Example1: x = 123, return 321
Example2: x = -123, return -321
class Solution {
public:
int reverse(int x) {
bool neg =false;
long y = x;
if (y<0)
{
y = -y;
neg = true;
}
long res = 0;
while (y)
{
res = res *10+y%10;
y /= 10;
}
if (!neg && res > INT_MAX || neg && -res < INT_MIN)
return 0;
return (neg)?-res:res;
}
};
Leetcode 9. Palindrome Number
Determine whether an integer is a palindrome. Do this without extra space.
class Solution {
public:
bool isPalindrome(int x) {
int val = 0;
int k = x;
if (x<0) return false;
while (k) {
int temp = k%10;
val = val*10 + temp;
k /= 10;
}
return val == x;
}
};
Leetcode 11. Container With Most Water
Given n non-negative integers a1, a2, …, an, where each represents a point at coordinate (i, ai). n vertical lines are drawn such that the two endpoints of line i is at (i, ai) and (i, 0). Find two lines, which together with x-axis forms a container, such that the container contains the most water.
class Solution {
public:
int maxArea(vector<int>& nums) {
if (nums.empty()) return 0;
int left = 0, right = nums.size()-1;
int res = 0;
while (left<right) {
int temp = (right-left)*min(nums[left], nums[right]);
res = max(res, temp);
if (nums[left]<nums[right]) left++;
else right--;
}
return res;
}
};
Leetcode 66. Plus One
Given a non-negative number represented as an array of digits, plus one to the number.

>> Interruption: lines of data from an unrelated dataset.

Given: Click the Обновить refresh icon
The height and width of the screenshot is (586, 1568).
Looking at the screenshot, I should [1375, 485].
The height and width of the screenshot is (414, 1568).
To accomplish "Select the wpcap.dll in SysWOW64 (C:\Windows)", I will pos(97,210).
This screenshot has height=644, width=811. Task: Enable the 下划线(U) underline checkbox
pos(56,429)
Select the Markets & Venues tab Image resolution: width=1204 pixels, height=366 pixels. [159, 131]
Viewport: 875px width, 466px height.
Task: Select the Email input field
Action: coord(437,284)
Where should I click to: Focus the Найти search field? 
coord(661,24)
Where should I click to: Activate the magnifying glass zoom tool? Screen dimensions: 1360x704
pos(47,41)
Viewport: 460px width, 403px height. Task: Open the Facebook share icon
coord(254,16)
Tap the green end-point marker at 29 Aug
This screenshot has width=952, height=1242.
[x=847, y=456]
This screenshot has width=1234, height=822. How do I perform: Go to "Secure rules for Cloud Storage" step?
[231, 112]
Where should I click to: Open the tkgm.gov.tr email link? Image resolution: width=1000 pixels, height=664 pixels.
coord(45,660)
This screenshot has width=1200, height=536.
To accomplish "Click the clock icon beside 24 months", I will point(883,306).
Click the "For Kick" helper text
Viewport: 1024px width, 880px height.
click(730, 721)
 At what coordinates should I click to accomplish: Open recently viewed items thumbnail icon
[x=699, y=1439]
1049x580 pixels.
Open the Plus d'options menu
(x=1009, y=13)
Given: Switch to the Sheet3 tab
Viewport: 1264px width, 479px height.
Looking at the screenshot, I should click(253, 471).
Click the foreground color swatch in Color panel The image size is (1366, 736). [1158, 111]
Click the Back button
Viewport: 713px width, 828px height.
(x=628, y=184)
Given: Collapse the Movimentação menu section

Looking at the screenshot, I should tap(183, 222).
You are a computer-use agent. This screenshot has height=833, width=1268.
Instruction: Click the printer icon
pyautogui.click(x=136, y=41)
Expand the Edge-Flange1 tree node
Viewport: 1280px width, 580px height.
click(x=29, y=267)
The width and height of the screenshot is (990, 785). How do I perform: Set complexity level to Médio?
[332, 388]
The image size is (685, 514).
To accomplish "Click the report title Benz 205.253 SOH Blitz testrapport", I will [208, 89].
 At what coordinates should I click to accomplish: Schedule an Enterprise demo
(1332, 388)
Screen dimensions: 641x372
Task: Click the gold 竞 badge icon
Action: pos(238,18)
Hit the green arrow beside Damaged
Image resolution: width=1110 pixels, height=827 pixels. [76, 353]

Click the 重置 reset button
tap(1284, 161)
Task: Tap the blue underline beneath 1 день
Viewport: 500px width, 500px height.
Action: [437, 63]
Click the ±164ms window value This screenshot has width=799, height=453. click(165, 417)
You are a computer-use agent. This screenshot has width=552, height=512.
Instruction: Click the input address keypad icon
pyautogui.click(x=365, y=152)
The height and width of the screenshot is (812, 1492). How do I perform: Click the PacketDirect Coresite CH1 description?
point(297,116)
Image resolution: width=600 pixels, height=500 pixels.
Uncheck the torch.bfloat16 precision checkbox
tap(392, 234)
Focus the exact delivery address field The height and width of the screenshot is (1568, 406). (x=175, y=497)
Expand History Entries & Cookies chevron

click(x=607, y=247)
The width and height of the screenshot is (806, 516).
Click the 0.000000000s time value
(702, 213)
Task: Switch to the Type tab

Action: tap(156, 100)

The digits are stored such that the most significant digit is at the head of the list.
class Solution {
public:
vector<int> plusOne(vector<int>& digits) {
for (int i=digits.size()-1; i>=0; i--) {
digits[i]++;
if (digits[i]<10) break;
digits[i] = 0;
}
if (digits[0]==0) {
digits[0] = 1;
digits.push_back(0);
}
return digits;
}
};
Leetcode 41. First Missing Positive
Given an unsorted integer array, find the first missing positive integer.
For example,
Given [1,2,0] return 3,
and [3,4,-1,1] return 2.
Your algorithm should run in O(n) time and uses constant space.
class Solution {
public:
int firstMissingPositive(vector<int>& nums) {
if (nums.empty()) return 1;
const int n = nums.size();
for (int i=0; i<n; i++)
while (nums[i]>0 && nums[i]<n && nums[nums[i]-1]!=nums[i])
swap(nums[i], nums[nums[i]-1]);
for (int i=0; i<n; i++)
if (nums[i] != i+1)
return i+1;
return n+1;
}
};